She was driving to Raleigh for Christmas. Her two kids were in the backseat. Larry, the black Lab, was riding shotgun.
She’d been on the road five hours.
Her children were quiet. Larry made powerful smells in the front seat. Foul smells which only hardened war criminals are strong enough to endure without suffering nasal trauma.
And even though it was snowing in North Carolina, they rolled the windows down.
She was scared—though she wouldn’t admit it. Only four years earlier, her husband died by his own hands. It was ugly. Very ugly.

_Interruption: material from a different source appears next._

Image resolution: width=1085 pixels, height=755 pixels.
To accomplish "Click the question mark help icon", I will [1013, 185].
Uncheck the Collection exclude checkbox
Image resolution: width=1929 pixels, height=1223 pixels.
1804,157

He’d been staying at his friend’s hunting camp. His friends found him.
Life was supposed to go on. Somehow. But it didn’t. She blamed herself. She cried with her bedroom door shut. She was hollow inside. Loneliness can be crippling.
People were kind to her, but they were too kind. A body can only stand so much sympathy.
So, she left her hometown for a fresh start. She sold her house. Her kids packed the car. And apparently, Larry had eaten a dead chipmunk for breakfast.
Five hours later, she wasn’t
sure she’d done the right thing. Moving terrified her. It was unlike her.
And maybe that’s why she stopped for a hitchhiker—which was also not like her. Three hitchhikers to be exact. A man and two children.
She pulled to the shoulder and waved. The man and kids piled into her car. Red cheeks, breathing heavy.
He was a large man with a happy face. His kids were young.
“Sorry about the smell,” she said. “Larry has an upset tummy.”
Larry demonstrated.
The man’s car had broken down. His three-person family had been walking toward the nearest gas station when weather got bad. He thanked her until he couldn’t.
“Nobody stopped for us,” he said. “We’ve been walking for half an hour, trying to wave folks down.”